The North Grenville Historical Society [NGHS] is partnering with noted environmental power couple Dr. Fred Schueler and Aleta Karstad on a major research project which will trace the environmental history of North Grenville. At a meeting last week, the plans for the project were presented to NGHS members and the public and the main project participants were introduced by NGHS President, Ken Mews.

Canadian Museum of History Paper Conservator, Amanda Gould, is the Director of Archives for the NGHS and gave a brief presentation on the North Grenville Archives and how the project fits into the Society’s mandate and collections criteria. Amanda explained that the extensive data collection compiled by Fred and Aleta over many years would find a permanent and safe home in the NG Archives, as part of this project. Dr. Bill Adams, past-President of the NGHS, spoke of the importance, both historically and for today’s society, of knowing our past effects on the environment through our daily socio-economic activities, and how the data gathered in the project can be of use in examining climate change and the factors which influence the natural world, of which we are part.

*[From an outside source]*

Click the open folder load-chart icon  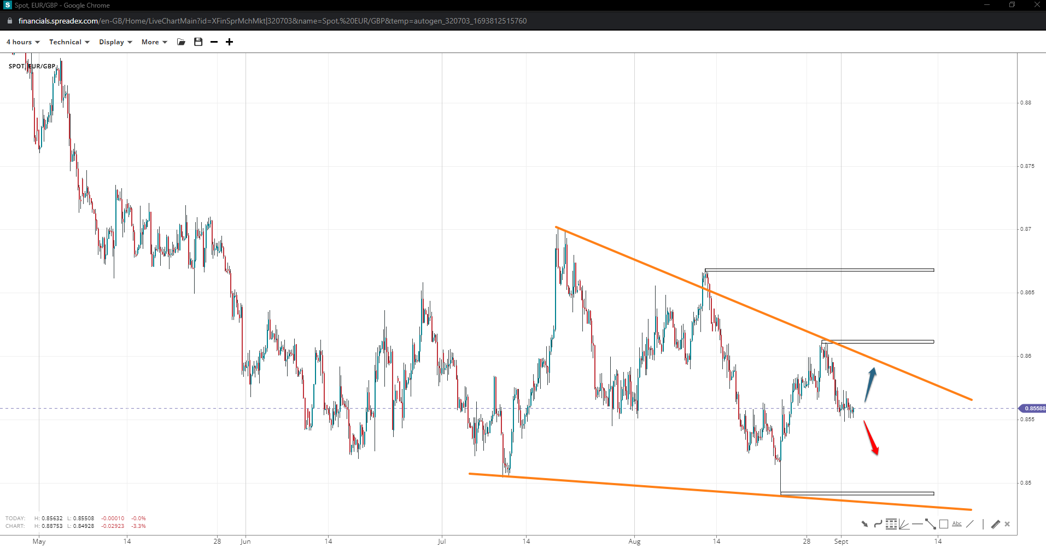click(182, 42)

Fred and Aleta presented an overview of the work they have been doing over the past forty years in recording the natural world of North Grenville and beyond. In that time, they have produced an uninterrupted database of tens of thousands of entries, giving an almost unique, unbroken record of change and stability in the ecology of the region. Their study area centres on the dam on the South Branch in Oxford Mills and the area included within a radius of 20 kms around it.

Dr. David Shanahan is the NGHS Historian, with thirty years of experience in Canadian and local history, with a speciality in aboriginal history. In his short talk, he described his role as providing an historical context in which Fred and Aleta’s work can be placed. This may help us to understand the effects our history has had on the environment, by examining land use and settlement patterns from the time before European arrival in North America, through to the present day.

This Environmental History project is possibly the first time such a cross-discipline study has been conducted on a local community or municipality. It will provide a record of the changes brought about by various activities of people in the area, including use of the South Branch for mills, the removal of the timber cover over time, the draining of wetlands, the effects of reforestation at Limerick Forest and the Ferguson Forest Centre, and the varying changes brought about by canals, railways, highways and increased residential and commercial development since 1800.

It is hoped to produce at least one publication as a result of the project, and applications for funding from the Trillium Fund are being prepared. Representatives will attend the Municipal Council meeting on January 23, seeking a letter of support for the application from the Municipality. Should all go as planned and hoped, further long-term funding will then be sought in the coming years to complete the work.

The NGHS has had a strong record of research and publications in the past decade, and has been heavily involved in community events and in promoting and publicising our local history by working with schools, the Kemptville BIA, speaking at service groups and other venues, and holding exhibits of local history at local restaurants and the Municipal Centre. The Environmental History project will be the most ambitious and far-reaching undertaking yet.